▸ **PROBLEM TO WORK ON**:
Exactly the lines below from the line with "You are a GUI" through the line with "This screenshot has width=807, height=1435." must make up the answer, both ends included and pictures left out.

▸ **Dataset entries**:
____
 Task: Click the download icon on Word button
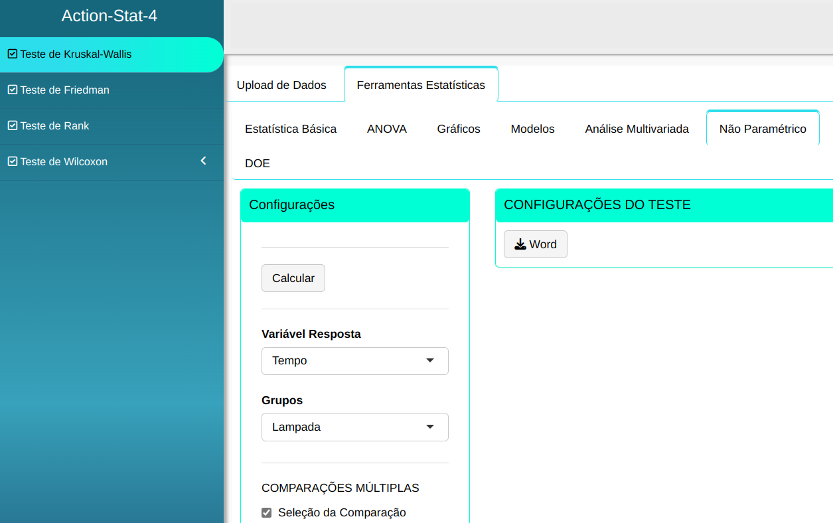coord(520,244)
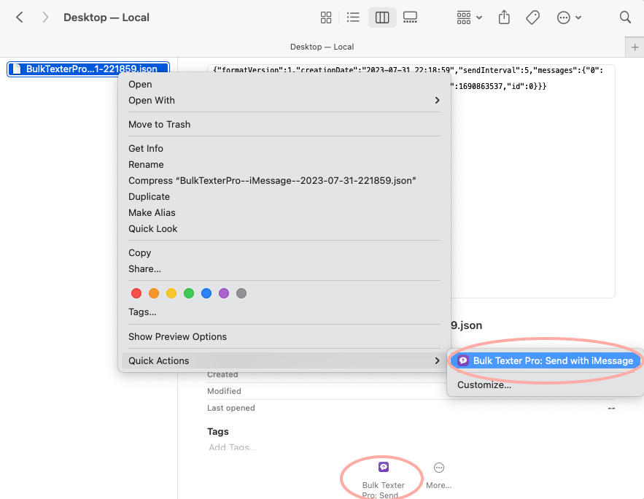This screenshot has height=499, width=644.
Task: Open the gallery view icon
Action: point(410,17)
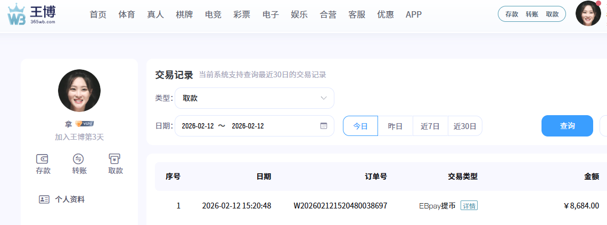Open 电竞 in the top navigation
Viewport: 607px width, 225px height.
pos(213,14)
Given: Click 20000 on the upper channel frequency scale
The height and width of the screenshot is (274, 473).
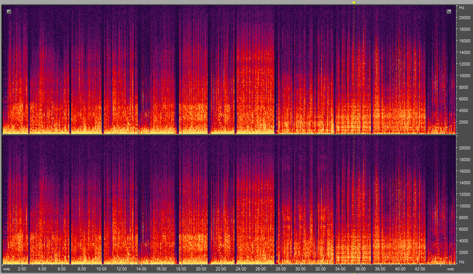Looking at the screenshot, I should coord(463,17).
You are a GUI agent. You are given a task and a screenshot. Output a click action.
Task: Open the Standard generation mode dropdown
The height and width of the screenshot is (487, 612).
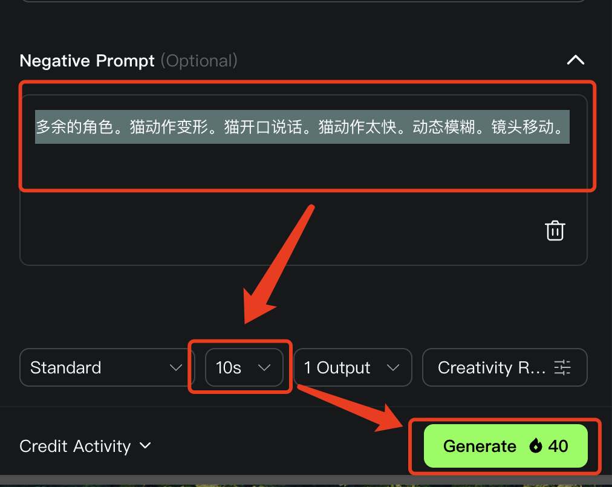[x=103, y=367]
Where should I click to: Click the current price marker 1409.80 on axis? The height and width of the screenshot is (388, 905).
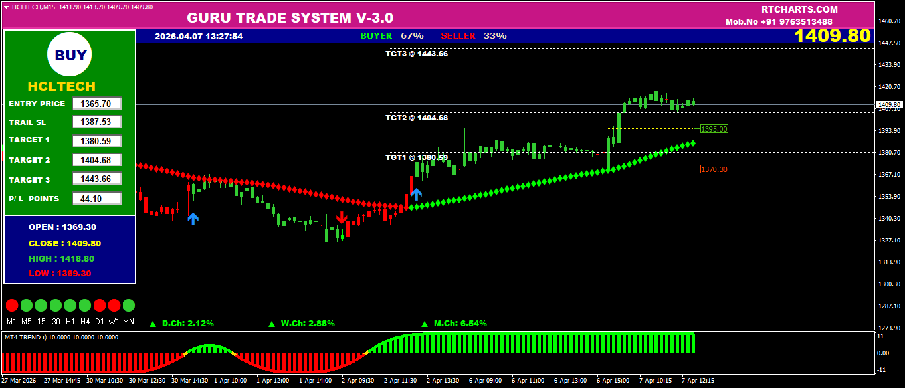(x=888, y=105)
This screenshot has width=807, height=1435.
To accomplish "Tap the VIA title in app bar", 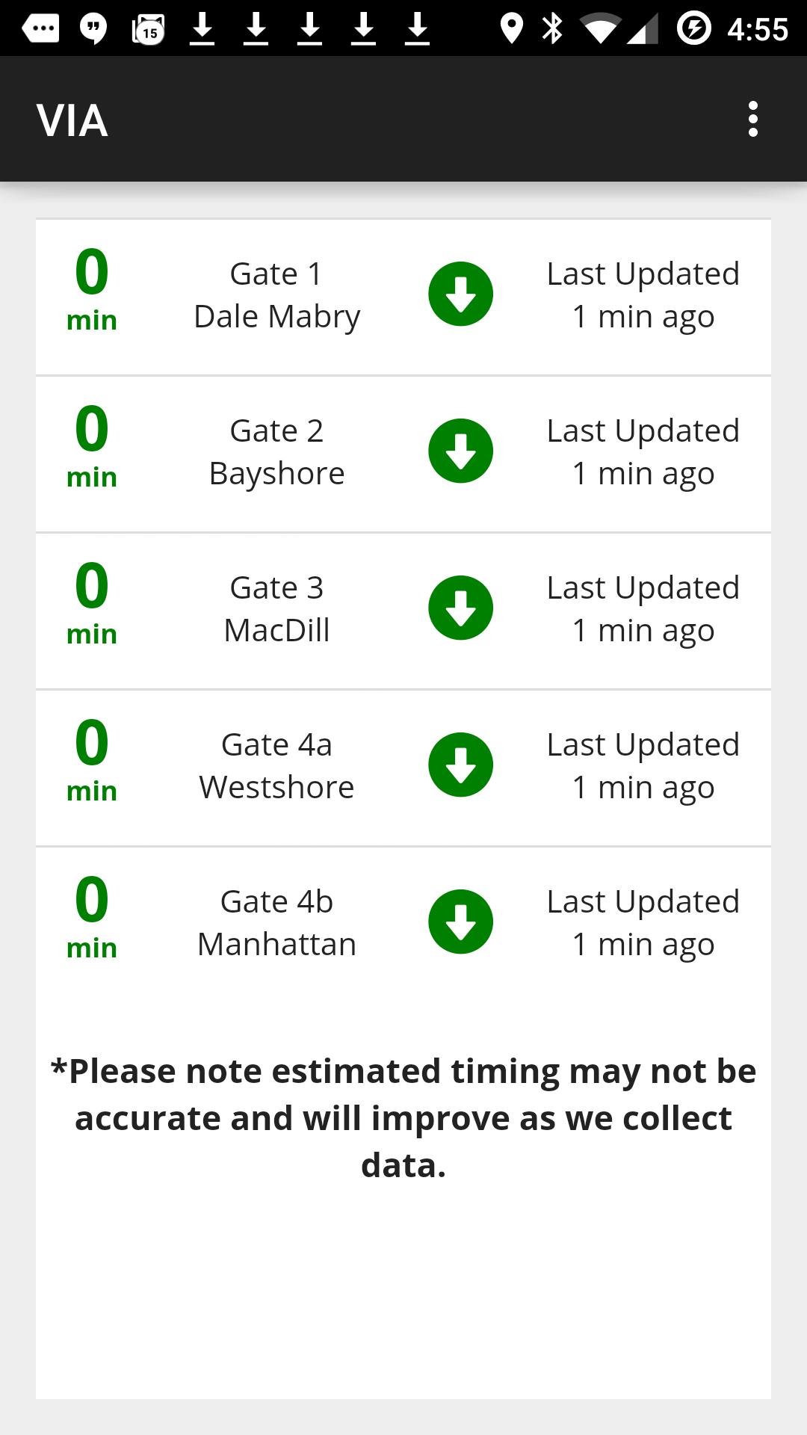I will pyautogui.click(x=72, y=120).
____
▸ **WRITTEN ANSWER**:
You are a GUI agent. You are given a task and a screenshot. Output a click action.
Task: Open the Standard generation mode dropdown
The height and width of the screenshot is (487, 612).
[x=103, y=367]
Where should I click to: Click the current price marker 1409.80 on axis? The height and width of the screenshot is (388, 905).
(x=888, y=105)
This screenshot has width=807, height=1435.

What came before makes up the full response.